INSTRUCTIONS TO FOLLOW: Turn the records below into a numbered list with one item per line, skipping blank lines. Leave the pictures out of the answer.

(Screenshot and document pointing records)
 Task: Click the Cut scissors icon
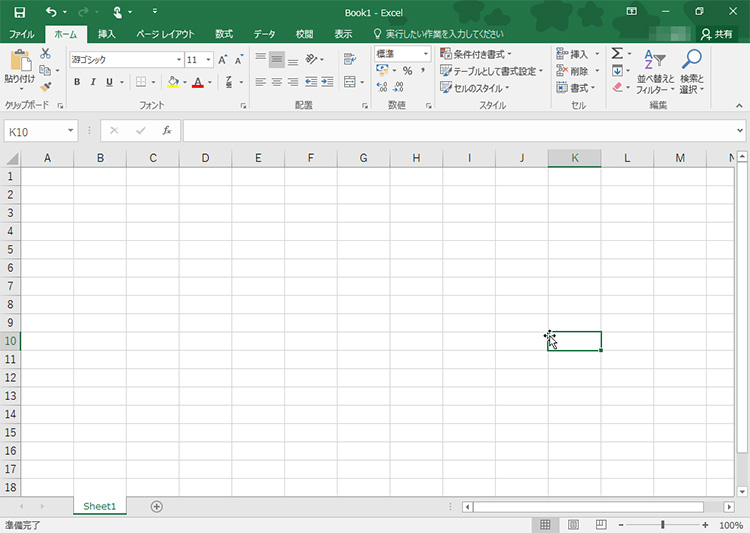45,54
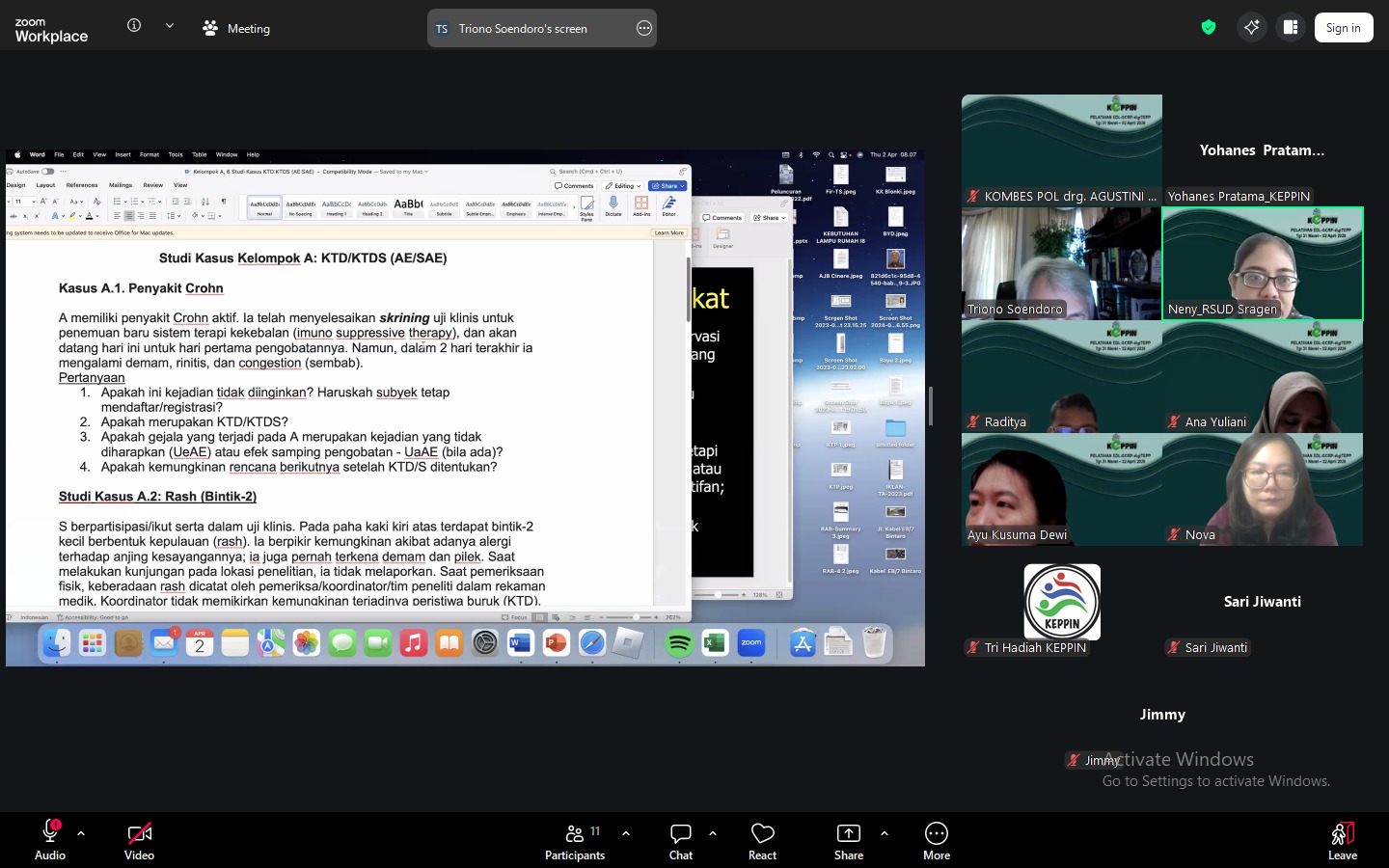Change the view layout icon
The width and height of the screenshot is (1389, 868).
[1291, 28]
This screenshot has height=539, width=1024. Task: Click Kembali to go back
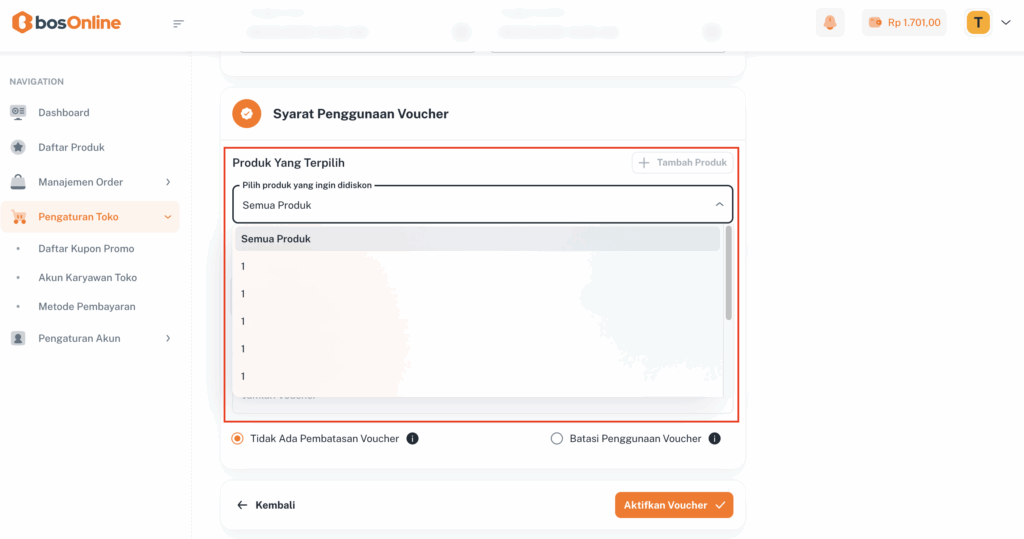tap(266, 505)
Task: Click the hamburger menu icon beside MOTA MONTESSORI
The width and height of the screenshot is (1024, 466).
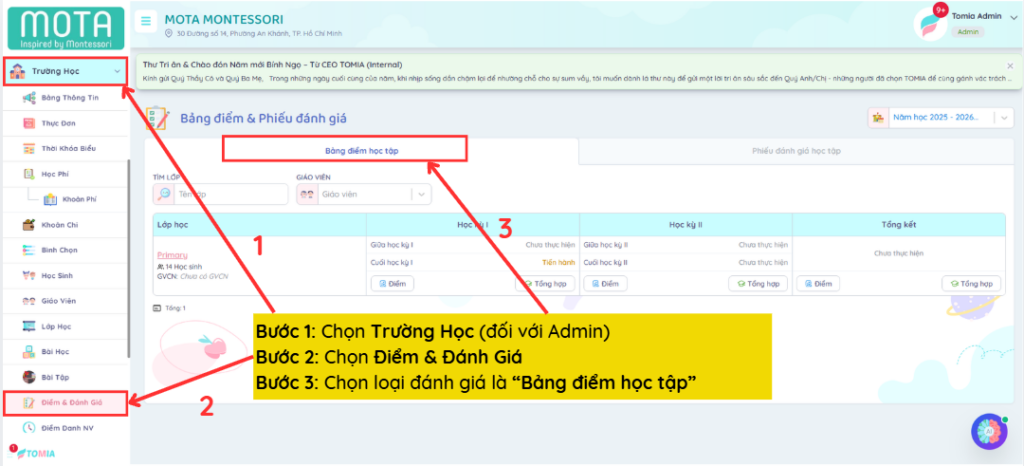Action: tap(147, 21)
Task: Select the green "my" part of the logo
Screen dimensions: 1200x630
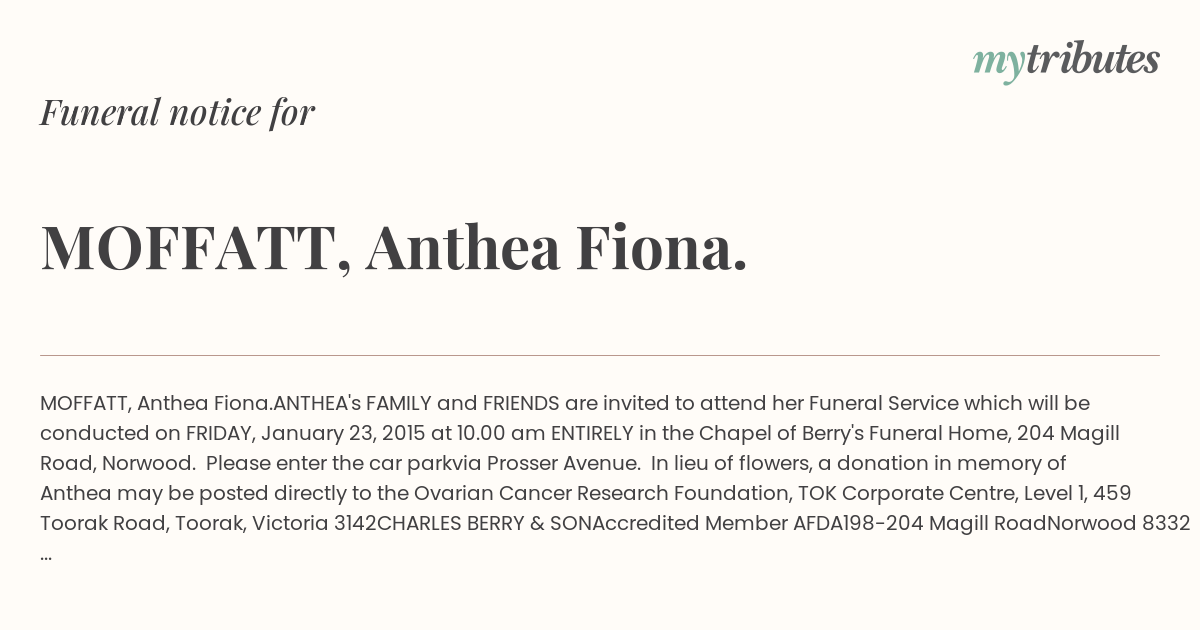Action: pyautogui.click(x=999, y=64)
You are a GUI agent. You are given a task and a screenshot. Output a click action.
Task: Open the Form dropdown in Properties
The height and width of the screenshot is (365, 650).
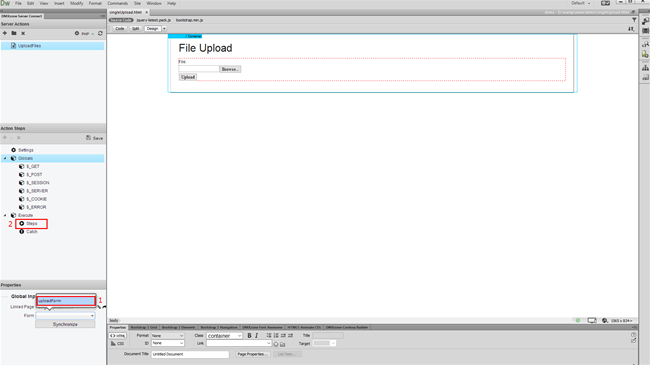pos(65,316)
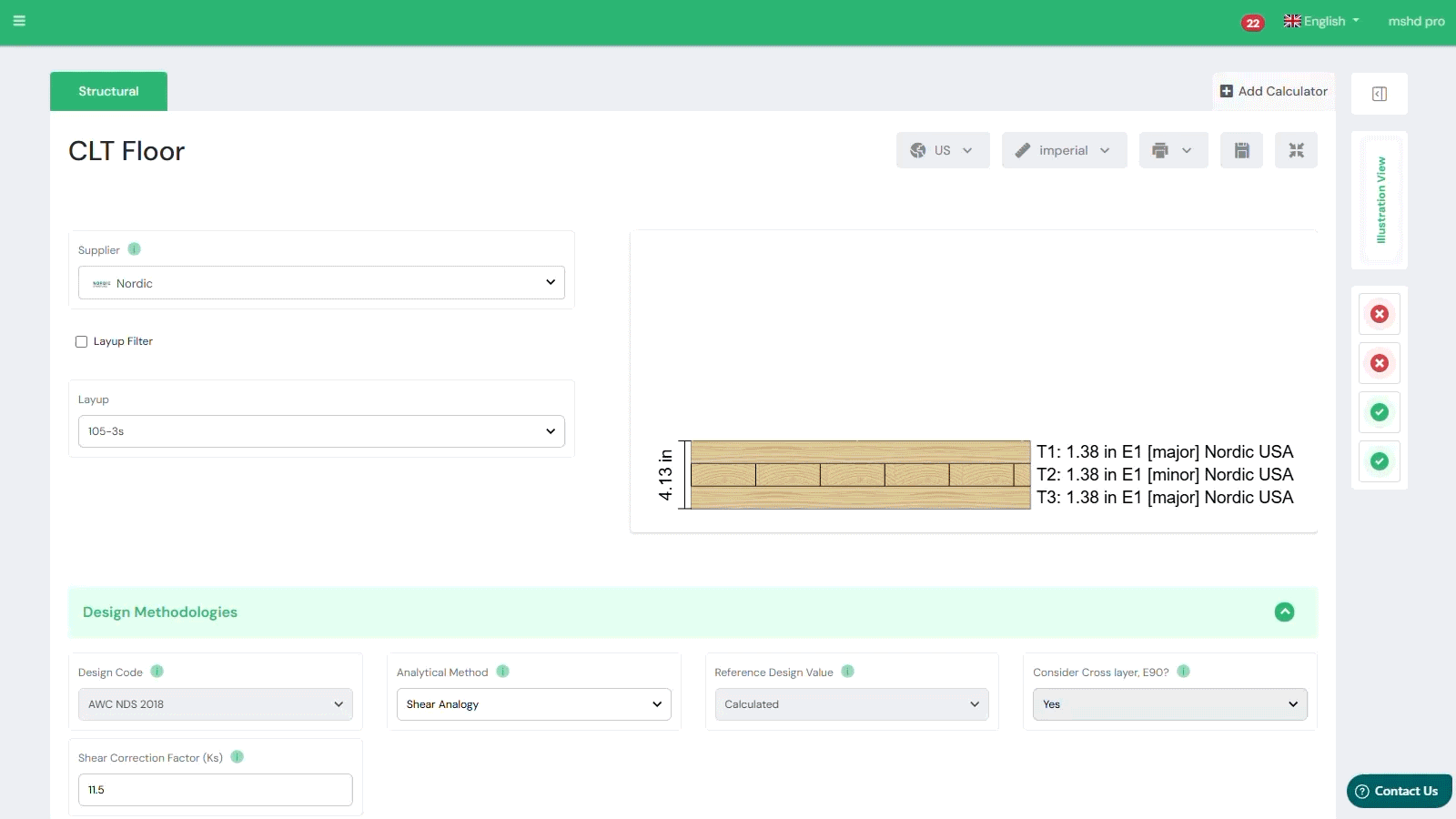Click the collapse fullscreen icon

[1296, 150]
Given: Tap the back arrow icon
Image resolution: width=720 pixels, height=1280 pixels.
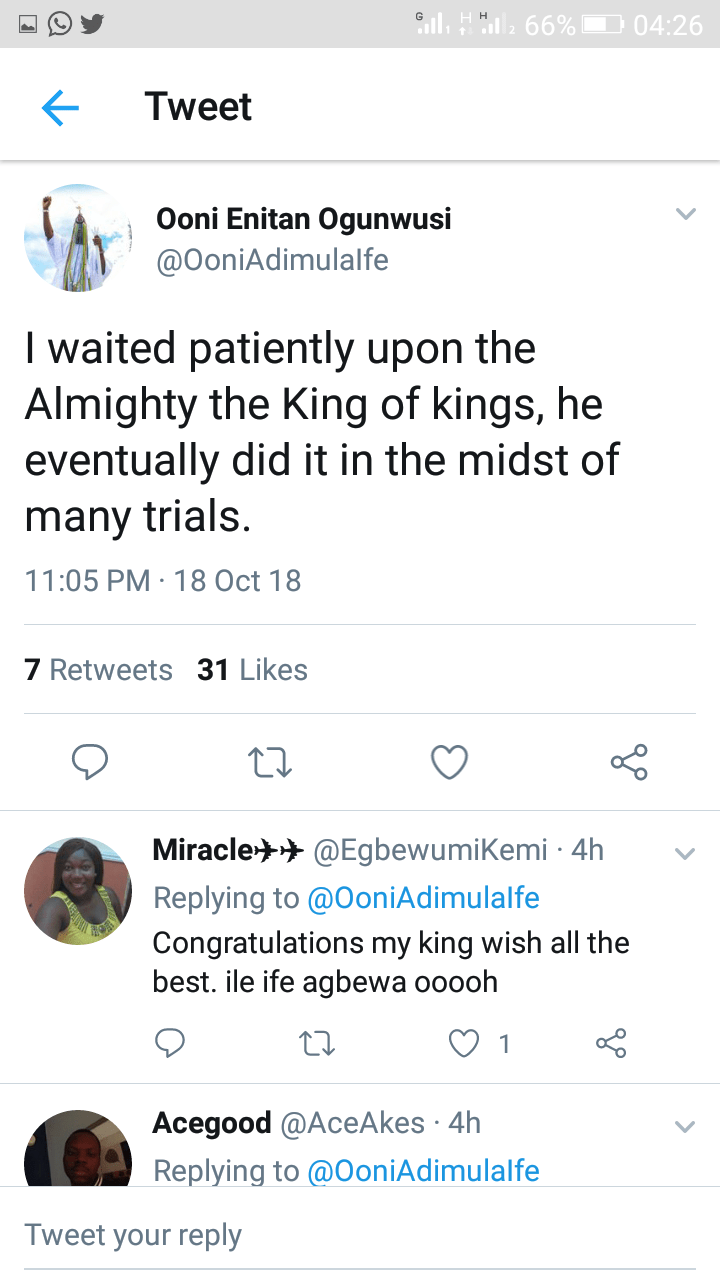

SOLUTION FOR THIS EXERCISE:
1.  Task: Click the Cut scissors icon
2. 45,54
3. Change the view layout icon
4. The width and height of the screenshot is (1389, 868).
5. [1291, 28]
6. This screenshot has height=539, width=1024. Task: Click Kembali to go back
7. tap(266, 505)
8. Task: Click the hamburger menu icon beside MOTA MONTESSORI
9. The width and height of the screenshot is (1024, 466).
10. Action: tap(147, 21)
11. Task: Select the green "my" part of the logo
12. Screen dimensions: 1200x630
13. Action: pyautogui.click(x=999, y=64)
14. You are a GUI agent. You are given a task and a screenshot. Output a click action.
15. Task: Open the Form dropdown in Properties
16. The height and width of the screenshot is (365, 650).
17. pos(65,316)
18. Click the collapse fullscreen icon
19. [1296, 150]
20. Given: Tap the back arrow icon
21. Image resolution: width=720 pixels, height=1280 pixels.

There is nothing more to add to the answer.